Defend the air you breathe

 

If someone were to ask you to select which issue is the most important to you personally, air pollution or your family’s health, you might think on this and answer with one of them. In actuality, it isn’t right to choose one issue over the other when the two are so tightly intertwined.

 

A study by the National Resources Defense Council determined that coal-and oil-fired power plants produce almost half the toxic air pollution in the United States.

 

The facilities that generate our electricity are also our biggest sources of air pollution, including both smog and acid rain, and also mercury, which rains down and contaminates us through the fish we eat. Just today I read that Virginia now has the distinction of being chosen as one of the 20 states with the most air pollution in our country. On July 23rd, Alexandria issued a “Code Orange” which is a smog alert telling people to keep their children indoors so as not to allow outdoor play.

 

The EPA estimates that the reduction of toxic pollution would save as many as 17,000 lives every year by 2015. Up to 12,000 cases of childhood asthma could also be prevented if reductions are successful.

 

Air toxic from coal-fired power plants cause cancer, birth defects, and respiratory illness.

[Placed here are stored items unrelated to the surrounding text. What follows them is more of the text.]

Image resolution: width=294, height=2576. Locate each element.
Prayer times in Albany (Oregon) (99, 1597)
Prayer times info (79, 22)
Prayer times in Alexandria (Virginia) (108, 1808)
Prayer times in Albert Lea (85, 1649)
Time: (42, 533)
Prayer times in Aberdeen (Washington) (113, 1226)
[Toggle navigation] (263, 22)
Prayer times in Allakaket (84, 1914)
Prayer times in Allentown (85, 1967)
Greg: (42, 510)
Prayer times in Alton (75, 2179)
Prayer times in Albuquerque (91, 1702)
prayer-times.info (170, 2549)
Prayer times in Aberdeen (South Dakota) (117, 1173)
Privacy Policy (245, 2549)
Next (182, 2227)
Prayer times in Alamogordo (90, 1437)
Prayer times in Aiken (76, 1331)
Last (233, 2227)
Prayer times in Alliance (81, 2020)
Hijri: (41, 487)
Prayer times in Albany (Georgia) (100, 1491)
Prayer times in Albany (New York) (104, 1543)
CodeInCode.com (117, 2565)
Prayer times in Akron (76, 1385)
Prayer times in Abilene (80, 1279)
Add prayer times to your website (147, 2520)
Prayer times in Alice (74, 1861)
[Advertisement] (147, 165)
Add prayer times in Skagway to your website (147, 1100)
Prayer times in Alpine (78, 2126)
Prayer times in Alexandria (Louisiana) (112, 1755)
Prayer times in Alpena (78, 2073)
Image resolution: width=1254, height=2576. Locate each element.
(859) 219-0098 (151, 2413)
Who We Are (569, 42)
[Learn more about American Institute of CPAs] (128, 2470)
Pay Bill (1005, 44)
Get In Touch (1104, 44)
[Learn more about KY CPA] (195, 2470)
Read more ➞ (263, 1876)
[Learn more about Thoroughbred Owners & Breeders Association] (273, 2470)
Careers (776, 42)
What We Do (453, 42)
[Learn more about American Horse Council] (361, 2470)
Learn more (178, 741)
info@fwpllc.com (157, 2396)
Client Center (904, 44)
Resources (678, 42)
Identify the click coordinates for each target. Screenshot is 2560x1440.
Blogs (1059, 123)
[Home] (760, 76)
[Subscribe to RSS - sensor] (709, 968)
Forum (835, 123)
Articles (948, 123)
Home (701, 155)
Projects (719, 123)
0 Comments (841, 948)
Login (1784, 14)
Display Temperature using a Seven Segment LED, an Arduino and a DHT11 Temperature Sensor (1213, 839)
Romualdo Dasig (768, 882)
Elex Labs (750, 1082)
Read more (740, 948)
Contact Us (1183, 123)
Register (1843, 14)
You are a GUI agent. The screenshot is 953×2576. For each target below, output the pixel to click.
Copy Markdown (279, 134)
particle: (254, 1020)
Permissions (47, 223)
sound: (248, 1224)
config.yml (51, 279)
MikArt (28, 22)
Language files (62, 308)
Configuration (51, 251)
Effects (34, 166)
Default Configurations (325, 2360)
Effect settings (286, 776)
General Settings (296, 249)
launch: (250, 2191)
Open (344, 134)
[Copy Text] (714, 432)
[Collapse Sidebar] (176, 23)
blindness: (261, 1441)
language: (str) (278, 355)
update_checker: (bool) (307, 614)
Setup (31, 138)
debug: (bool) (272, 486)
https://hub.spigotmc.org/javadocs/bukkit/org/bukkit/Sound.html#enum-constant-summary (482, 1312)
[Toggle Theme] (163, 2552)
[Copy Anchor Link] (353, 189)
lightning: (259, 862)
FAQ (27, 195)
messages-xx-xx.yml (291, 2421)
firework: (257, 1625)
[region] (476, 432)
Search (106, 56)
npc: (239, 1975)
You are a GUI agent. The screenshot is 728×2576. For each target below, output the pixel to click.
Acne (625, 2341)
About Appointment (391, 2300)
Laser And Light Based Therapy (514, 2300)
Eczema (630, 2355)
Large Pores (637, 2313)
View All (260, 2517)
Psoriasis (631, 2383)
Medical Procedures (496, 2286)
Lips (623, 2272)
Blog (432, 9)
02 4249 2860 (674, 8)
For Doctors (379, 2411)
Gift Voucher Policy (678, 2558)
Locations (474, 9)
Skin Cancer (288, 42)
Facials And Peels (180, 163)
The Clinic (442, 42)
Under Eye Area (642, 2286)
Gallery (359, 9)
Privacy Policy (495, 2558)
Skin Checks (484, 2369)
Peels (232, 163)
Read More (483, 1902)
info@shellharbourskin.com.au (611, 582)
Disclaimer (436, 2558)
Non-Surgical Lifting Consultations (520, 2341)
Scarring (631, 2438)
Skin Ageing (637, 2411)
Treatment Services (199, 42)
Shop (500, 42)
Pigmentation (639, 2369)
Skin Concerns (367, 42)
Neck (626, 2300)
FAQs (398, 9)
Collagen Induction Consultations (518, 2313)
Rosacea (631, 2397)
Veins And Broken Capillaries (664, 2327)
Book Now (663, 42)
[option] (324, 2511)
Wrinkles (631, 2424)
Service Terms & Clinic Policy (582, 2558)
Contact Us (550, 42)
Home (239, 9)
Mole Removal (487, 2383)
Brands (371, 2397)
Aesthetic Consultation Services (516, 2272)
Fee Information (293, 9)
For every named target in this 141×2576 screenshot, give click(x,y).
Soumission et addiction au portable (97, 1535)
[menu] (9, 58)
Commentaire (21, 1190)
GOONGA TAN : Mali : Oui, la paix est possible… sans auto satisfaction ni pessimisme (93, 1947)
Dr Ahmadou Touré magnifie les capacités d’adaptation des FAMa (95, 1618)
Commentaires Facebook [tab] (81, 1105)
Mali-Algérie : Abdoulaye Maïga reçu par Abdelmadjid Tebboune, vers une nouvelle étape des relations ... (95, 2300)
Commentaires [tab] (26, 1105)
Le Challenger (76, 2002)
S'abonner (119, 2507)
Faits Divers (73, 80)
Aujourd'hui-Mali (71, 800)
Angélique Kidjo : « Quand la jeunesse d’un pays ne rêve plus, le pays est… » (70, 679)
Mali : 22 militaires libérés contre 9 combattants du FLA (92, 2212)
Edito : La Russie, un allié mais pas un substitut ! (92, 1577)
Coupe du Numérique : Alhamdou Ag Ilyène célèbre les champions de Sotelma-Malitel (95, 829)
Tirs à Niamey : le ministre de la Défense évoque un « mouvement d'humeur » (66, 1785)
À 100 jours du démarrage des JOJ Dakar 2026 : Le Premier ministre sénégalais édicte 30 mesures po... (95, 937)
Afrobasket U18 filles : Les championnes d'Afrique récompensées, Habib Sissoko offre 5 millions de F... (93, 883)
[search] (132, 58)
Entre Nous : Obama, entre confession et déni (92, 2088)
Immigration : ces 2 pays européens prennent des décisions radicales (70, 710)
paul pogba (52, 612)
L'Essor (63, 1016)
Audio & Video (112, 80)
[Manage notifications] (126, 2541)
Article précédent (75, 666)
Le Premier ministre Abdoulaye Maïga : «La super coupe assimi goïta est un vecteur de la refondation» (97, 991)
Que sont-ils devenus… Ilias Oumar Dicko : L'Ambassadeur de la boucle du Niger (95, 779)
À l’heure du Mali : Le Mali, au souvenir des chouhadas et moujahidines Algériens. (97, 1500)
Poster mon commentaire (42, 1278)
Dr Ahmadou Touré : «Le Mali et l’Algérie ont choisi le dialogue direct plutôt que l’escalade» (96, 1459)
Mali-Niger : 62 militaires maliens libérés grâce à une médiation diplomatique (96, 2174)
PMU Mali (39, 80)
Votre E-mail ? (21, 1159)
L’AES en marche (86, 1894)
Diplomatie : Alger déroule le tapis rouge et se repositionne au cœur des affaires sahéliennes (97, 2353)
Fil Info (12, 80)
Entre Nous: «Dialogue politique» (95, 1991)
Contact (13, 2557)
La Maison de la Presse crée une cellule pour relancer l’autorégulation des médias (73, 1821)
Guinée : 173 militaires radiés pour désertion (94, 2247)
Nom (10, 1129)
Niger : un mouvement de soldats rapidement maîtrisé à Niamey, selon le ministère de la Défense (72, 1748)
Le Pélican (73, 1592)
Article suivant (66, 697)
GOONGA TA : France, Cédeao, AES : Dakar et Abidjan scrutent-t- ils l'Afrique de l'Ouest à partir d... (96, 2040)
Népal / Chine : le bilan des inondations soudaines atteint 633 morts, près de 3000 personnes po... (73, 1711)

Just one of those air toxics, mercury, damages the developing brains of fetuses, infants, and small children. It robs our children of healthy neurological development and native intelligence.

 

Thank you, Michael Bloomberg, mayor of NYC for calling attention to this most pressing of issues, big, dirty coal and how it relates to air pollution and to the health of all Americans.

 

Thank you for your time and $50 million dollar donation to the Sierra Club to halt the creation of more coal burning plants. Now we al need to do our part to encourage alternative cleaner forms of energy.

 

As concerned Virginians, we should write to our power companies and representatives to let them know our feelings and to encourage them t enforce the EPA standards to refurbish the existing power plants with scrubbers and filters. House Republicans are doing everything they can to tame the EPA.

 

Sidney and Rochelle Sitzer

Charlottesville

 

Jinx is tops for BBQ

 

Friends —

 

I greatly enjoyed your article on BBQ, but disagree on the methods of judging. It would be like rating eight martinis all placed waxed Dixie cups. Anticipation and presentation are part of the overall pleasure in both food and drink. The kaleidoscopic decorative art and personalized conversation with Jinx provide a delightful ambience integral to the overall gustatorial experience.

 

If someone doesn’t want to shlepp a half hour to the two “winners” clean-well-lighted places, Jinx’s joint is Charottesville’s BBQ winner.